Parts of the exercise:
1. List every website, organization, or blog that the "All and Sundry" blog post mentions by name.
2. According to the "All and Sundry" blog post, what is #1 on the Ten Essentials?
3. Continue the "All and Sundry" blog post from its final sentence.

Excerpted text:
↓↓↓
Tuesday, February 21, 2012

All and Sundry

More for my fellow couch potatoes/global thinkers, with a shout-out for my cancer activists and campers, and the moment everyone's been waiting for: to see if I've thrown my knitting needles out the window. Haha.

First of all, in case you have not already clicked the link on facebook, National Geographic Education has an interesting post on their My Wonderful World blog about mental maps. Knowing that maps can deliver political messages can help us navigate (#1 on our Ten Essentials, remember) and can inform us about how the rest of the world thinks.

As you know, Americans are the ones freaking out about the end of the calendar this year. Maya themselves are not all that concerned about it. Other cultures have cast their lots, however, and gleaned their profits from the post-apocalypse marketplace.
↑↑↑
Stored entries:
↓↓↓
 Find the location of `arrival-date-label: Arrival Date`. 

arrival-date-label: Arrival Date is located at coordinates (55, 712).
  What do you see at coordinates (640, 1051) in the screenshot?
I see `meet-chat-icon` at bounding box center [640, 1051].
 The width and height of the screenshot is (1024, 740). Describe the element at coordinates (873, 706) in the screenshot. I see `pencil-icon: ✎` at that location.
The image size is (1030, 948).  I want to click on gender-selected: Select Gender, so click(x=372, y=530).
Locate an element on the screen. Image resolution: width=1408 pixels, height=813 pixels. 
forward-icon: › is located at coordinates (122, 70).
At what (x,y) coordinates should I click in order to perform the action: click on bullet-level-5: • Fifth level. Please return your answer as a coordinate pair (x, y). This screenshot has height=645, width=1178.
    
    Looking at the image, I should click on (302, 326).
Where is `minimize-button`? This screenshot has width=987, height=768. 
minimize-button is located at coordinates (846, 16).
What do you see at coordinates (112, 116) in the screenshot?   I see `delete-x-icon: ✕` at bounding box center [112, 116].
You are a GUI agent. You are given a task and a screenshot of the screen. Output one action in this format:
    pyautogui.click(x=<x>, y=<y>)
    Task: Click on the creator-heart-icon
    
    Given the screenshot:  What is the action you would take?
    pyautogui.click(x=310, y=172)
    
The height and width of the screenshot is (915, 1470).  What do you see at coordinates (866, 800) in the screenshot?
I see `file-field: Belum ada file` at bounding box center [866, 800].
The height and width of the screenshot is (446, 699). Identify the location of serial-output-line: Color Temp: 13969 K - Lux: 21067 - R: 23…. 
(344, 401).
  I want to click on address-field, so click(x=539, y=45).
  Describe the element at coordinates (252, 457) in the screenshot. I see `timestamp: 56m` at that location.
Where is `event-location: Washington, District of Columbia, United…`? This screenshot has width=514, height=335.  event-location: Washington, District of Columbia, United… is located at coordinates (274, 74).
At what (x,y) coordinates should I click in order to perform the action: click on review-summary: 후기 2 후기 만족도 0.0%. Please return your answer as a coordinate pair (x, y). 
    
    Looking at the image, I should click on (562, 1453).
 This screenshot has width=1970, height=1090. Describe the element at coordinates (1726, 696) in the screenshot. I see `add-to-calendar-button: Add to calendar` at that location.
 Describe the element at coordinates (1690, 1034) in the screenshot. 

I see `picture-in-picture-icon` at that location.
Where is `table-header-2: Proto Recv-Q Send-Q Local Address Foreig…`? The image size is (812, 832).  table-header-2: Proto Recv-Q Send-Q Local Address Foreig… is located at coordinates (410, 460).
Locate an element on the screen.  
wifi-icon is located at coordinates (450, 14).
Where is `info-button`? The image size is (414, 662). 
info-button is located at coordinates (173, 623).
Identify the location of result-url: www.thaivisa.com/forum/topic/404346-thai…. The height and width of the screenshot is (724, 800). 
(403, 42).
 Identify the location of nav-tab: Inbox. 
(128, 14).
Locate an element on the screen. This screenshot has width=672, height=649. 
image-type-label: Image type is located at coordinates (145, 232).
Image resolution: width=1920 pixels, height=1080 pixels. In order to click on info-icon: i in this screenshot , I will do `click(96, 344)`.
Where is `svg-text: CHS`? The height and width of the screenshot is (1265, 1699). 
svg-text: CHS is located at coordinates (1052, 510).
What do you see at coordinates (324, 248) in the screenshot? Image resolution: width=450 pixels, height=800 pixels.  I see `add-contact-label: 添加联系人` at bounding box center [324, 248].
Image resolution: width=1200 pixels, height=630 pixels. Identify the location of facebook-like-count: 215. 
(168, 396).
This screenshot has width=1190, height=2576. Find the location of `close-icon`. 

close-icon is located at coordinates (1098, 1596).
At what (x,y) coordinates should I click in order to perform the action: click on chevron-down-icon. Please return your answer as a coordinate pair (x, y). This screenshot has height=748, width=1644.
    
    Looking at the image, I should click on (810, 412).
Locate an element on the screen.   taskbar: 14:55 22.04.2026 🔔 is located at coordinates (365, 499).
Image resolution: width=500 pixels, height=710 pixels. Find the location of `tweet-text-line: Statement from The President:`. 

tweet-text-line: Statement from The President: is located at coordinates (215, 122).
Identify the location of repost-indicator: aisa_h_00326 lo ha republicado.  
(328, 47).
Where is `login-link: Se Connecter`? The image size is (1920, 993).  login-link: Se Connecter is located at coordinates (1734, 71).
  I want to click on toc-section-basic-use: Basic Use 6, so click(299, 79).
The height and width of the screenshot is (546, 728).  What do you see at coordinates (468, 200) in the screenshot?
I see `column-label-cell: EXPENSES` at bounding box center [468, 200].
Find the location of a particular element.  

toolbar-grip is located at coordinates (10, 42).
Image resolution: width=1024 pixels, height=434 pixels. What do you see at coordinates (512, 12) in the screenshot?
↑↑↑
Activity answers:
1.
facebook
National Geographic Education
My Wonderful World blog

2. Navigation is #1 on the Ten Essentials.

3.
Netflix recommended the BBC series Survivors to me, and I enjoyed watching it. As fond as we Yankees are of our beloved conspiracies, this show goes above and beyond with the "it-was-an-inside-job" hypothesis. That's part of its charm. With endearing characters and a short first two seasons, I would definitely recommend it if you have to spend time laid up on your couch with a flu bug of your own. 

In fact, the flu bug seems to be the foreign market's favorite scenario for triggering the end of the world. Amanda was out of town for the weekend, and you know what that means: it's horror movie time! My horror movie choices this year, however, are affected by my desire to soak up as much hysteria as I possibly can. It is in that spirit that I chose an Argentine film called Phase 7 to keep me occupied on Friday evening. Coco and Pipi (who is pregnant) have been locked into their quarantined apartment with their neighbors. 

I appreciate this film because it's funny. More funny than scary. But interesting. One of the neighbors is himself a conspiracy theorist. There are bullets and cuss words and there is blood. There are also badly-translated subtitles and surprising plot twists. Not a bad way to spend an hour and a half. Due to the subtitles, however, it is not a good idea to continue to try to knit while watching Phase 7.

Knitting is more of a Happy Thank You More Please activity.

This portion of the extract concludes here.